The pressure proved too great. She could muster only the seventh-fastest second run and fell 0.05 short of the bronze medal.
“I was a little bit sluggish,” she said. “I didn’t quite feel the power in the start that I did after the first run, but I gave it everything I could at the moment. I should have gone for it more instead of thinking, ‘Finish, just finish and you can be in the medals.’ But next time I’ll get ‘em. I’m young and I’ve got a long way to go, so this is a good start.”
Parisien said her broken wrist “had no real effect on what happened,” but Dr. Richard Steadman, who treated her last month, noted: “She was the only skier in the race wearing a cast.”
Fernandez-Ochoa, 28, who has raced in two previous Olympics--at Sarajevo in 1984 and at Calgary in 1988--without getting a medal, said Parisien “didn’t take enough risks and just tried to get down the hill, but she’s only 20 and in her first Olympics.”
Coberger is the same age as Parisien, yet she skied off with the silver medal.
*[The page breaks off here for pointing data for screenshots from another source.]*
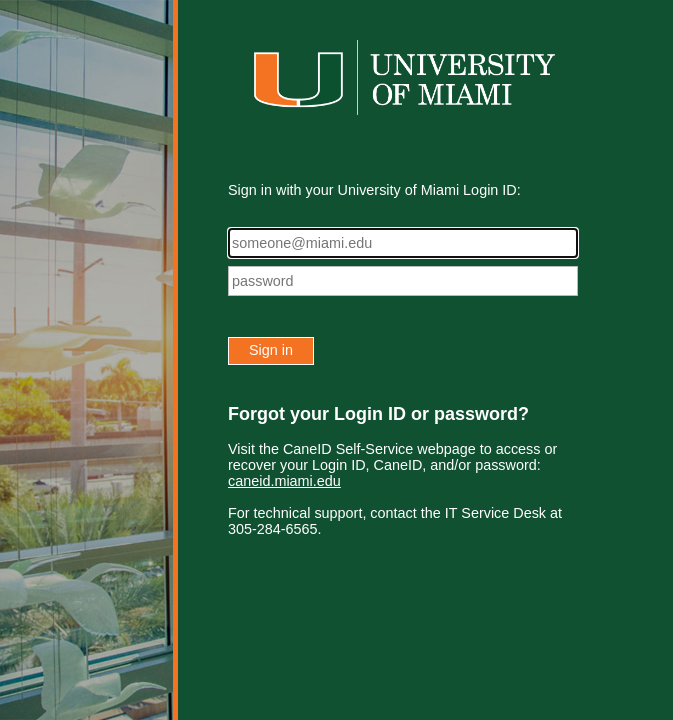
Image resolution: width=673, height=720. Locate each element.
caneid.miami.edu (284, 481)
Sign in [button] (271, 350)
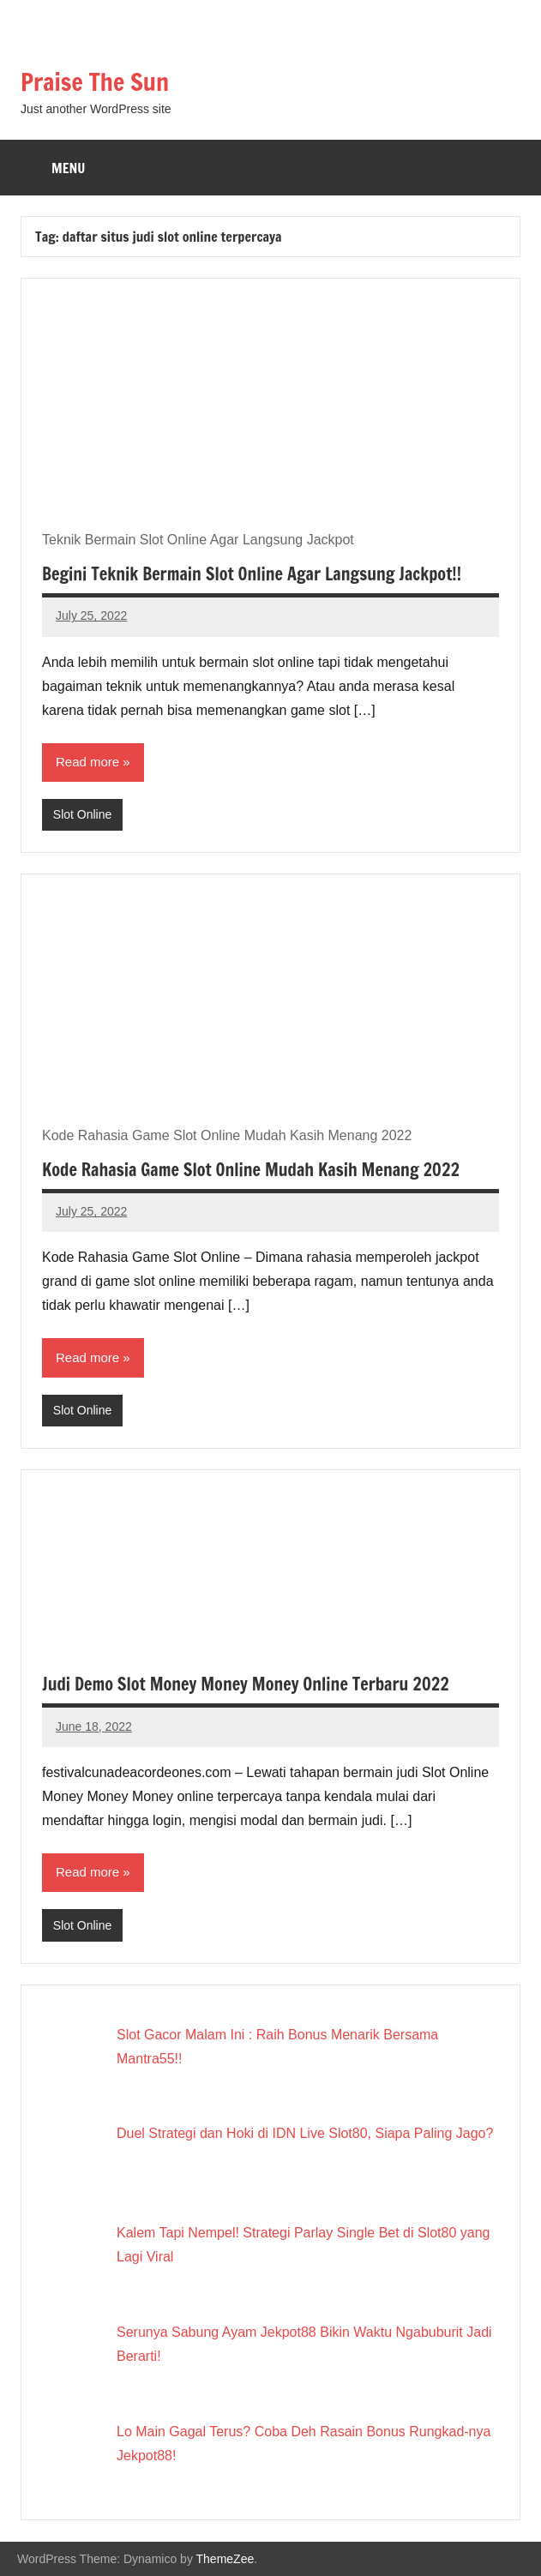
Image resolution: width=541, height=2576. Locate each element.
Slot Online (82, 814)
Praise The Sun (95, 82)
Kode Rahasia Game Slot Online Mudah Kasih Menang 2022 (251, 1169)
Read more (87, 761)
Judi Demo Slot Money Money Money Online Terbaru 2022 (245, 1684)
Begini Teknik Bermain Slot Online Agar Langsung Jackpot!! (251, 573)
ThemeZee (225, 2559)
“I had nothing to lose after my first pathetic run, so I went all out and it paid off,” she said. “I’m sure it’s a shock that someone from New Zealand has won a medal, but I hope people get used to the idea, because I don’t plan to go away too quickly.”
Coberger, whose name sounds German because her grandfather came from that country, learned to ski in the mountains of New Zealand, where her father owns a ski shop. She spent a couple of years in Steamboat Springs, Colo., working with a Swiss coach, and did not come completely from nowhere to the Olympics, having already won a World Cup slalom this season. She is a close third in the slalom standings behind Vreni Schneider and Fernandez-Ochoa.
As for Schneider, this was supposed to have been her chance to make up for failing to finish Wednesday’s giant slalom, when she blew her first try at duplicating Italian Alberto Tomba’s feat of winning gold medals in the same event at successive Olympics. The 27-year-old Swiss veteran placed fifth in the first run Thursday but skied too conservatively the next time and wound up seventh.
So Schneider, a double Olympic gold medalist in 1988, returns home this time with nothing to show for her two days of racing.
Kronberger, meanwhile, goes back to Austria with two gold medals of her own.
Asked if, given the choice, she would have preferred to win one of them in the downhill rather than the slalom, she said: “The downhill is a popular event. But they are equal. Besides, in the slalom, you have to make two runs.”
All too true, unfortunately, for Julie Parisien.